NBR already has a robust litter-collection and prevention program (you can read more about them in this story). But while there is improvement in the amounts of littered items like paper, plastic, and restaurant wrappings, Thomas says the amount of cigarette litter isn’t budging.  

 

NBR decided to adopt a program that saw significant success in the UK: “Ballot bins—they’re actually cigarette receptacles where you can vote with your cigarette butt.”

 

The original ballot bins across the pond posed yes or no questions to smokers, who could vote on answers by placing their butts in the corresponding bins. But NBR wanted to be sure it wasn’t encouraging people to smoke with the questions, so Thomas says it’s partnering with the Philadelphia Health Department to script “true or false” questions about the health effects of smoking.

 

And thanks to the glass-fronted bins, “this is not just people voting with cigarettes.
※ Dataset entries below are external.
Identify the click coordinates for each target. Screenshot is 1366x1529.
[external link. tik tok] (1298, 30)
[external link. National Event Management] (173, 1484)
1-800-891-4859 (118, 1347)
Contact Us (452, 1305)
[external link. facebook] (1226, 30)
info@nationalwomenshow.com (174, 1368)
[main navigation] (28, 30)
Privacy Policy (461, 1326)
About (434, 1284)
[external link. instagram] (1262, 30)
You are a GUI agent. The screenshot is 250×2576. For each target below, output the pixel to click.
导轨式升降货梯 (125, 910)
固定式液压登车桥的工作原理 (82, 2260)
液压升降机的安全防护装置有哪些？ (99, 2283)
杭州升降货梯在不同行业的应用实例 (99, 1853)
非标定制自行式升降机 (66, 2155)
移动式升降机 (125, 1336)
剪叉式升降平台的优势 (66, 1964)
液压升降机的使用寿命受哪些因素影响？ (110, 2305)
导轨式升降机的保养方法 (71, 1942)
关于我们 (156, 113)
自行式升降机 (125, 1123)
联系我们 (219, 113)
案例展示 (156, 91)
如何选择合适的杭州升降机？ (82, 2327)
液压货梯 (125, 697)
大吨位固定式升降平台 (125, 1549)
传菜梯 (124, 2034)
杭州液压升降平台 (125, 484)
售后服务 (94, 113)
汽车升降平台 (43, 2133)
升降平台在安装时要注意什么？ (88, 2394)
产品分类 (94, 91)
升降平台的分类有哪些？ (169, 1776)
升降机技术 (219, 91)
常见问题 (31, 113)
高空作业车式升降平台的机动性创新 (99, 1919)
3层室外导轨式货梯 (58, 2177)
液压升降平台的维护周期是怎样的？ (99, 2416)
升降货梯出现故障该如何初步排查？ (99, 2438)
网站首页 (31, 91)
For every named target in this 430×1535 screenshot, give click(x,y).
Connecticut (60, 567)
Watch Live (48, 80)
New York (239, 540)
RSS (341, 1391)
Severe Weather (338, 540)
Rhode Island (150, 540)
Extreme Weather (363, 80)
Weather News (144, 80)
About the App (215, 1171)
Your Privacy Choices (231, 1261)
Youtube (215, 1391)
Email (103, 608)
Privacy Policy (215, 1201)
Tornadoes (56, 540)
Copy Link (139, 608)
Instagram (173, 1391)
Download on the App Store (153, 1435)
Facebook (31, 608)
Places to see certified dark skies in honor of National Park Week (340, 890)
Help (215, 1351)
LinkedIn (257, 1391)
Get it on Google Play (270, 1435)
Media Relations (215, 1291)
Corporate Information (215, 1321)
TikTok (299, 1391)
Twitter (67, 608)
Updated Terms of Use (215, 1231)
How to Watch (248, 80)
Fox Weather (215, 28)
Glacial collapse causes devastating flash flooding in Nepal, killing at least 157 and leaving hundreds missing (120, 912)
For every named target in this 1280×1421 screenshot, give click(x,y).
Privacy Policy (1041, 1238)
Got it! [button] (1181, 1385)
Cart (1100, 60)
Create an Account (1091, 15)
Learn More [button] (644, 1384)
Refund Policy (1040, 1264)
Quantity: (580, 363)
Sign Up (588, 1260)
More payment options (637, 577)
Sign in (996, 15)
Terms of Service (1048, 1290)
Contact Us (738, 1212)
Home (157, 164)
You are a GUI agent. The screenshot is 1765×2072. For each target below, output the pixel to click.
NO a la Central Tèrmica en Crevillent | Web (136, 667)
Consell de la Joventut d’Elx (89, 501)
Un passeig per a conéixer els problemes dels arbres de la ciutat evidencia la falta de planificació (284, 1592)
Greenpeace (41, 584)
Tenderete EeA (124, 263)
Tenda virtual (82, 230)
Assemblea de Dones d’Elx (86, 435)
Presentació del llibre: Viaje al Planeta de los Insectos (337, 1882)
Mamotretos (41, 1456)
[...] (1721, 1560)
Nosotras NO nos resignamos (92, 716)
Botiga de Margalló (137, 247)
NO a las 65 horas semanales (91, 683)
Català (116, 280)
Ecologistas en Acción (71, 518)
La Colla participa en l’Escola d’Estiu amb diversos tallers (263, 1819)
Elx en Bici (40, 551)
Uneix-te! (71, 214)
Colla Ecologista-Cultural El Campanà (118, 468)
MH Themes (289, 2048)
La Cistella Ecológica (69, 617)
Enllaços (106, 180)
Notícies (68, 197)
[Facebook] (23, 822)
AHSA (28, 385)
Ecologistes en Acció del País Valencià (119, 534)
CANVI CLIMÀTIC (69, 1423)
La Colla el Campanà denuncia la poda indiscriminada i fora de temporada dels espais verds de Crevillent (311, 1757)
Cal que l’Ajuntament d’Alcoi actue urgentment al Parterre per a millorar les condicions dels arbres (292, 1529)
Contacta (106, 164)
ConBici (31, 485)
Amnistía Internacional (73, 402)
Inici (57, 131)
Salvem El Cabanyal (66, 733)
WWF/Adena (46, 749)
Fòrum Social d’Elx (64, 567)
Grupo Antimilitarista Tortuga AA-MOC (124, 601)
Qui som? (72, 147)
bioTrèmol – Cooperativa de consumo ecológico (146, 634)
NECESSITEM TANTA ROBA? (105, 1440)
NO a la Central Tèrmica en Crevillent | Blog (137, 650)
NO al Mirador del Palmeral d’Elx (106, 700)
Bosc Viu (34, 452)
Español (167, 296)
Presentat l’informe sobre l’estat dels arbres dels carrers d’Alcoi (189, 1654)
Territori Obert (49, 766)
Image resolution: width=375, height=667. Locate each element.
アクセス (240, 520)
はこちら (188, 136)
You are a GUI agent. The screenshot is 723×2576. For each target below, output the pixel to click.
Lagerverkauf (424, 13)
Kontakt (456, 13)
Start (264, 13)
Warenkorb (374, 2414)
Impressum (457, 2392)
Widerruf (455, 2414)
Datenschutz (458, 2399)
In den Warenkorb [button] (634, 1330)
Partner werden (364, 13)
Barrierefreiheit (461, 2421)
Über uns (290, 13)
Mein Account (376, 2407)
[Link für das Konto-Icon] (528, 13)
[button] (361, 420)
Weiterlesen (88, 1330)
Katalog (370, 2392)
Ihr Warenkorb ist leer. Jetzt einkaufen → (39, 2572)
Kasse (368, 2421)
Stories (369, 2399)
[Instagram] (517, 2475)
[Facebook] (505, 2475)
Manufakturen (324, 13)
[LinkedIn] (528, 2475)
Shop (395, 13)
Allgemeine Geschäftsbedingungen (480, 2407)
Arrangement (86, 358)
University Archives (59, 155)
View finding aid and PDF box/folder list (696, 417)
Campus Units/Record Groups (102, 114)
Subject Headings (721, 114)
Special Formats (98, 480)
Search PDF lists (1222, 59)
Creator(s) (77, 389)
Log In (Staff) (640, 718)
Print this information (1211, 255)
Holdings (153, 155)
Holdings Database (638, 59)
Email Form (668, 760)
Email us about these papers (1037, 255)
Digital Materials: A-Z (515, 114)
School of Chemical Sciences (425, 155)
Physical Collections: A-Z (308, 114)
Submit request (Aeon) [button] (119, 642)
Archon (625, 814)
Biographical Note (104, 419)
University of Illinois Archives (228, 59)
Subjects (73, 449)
We’re getting information from this,” Thomas notes. Before emptying each bin, they’ll document the levels with photographs to get a better idea of where more education is needed.

 

NBR’s inaugural two bins were already donated to the non-profit, and the KPB grant is going to help the organization track the result: “If it’s good, we can purchase more,” Thomas says. One bin is going in front of a recovery center on North Broad, and another is going in at Broad and Allegheny, a major transit hub suffering from lots of tobacco litter.

 

Thomas hopes the bins and education around them will be one more way to engage with the local community while also keeping them informed.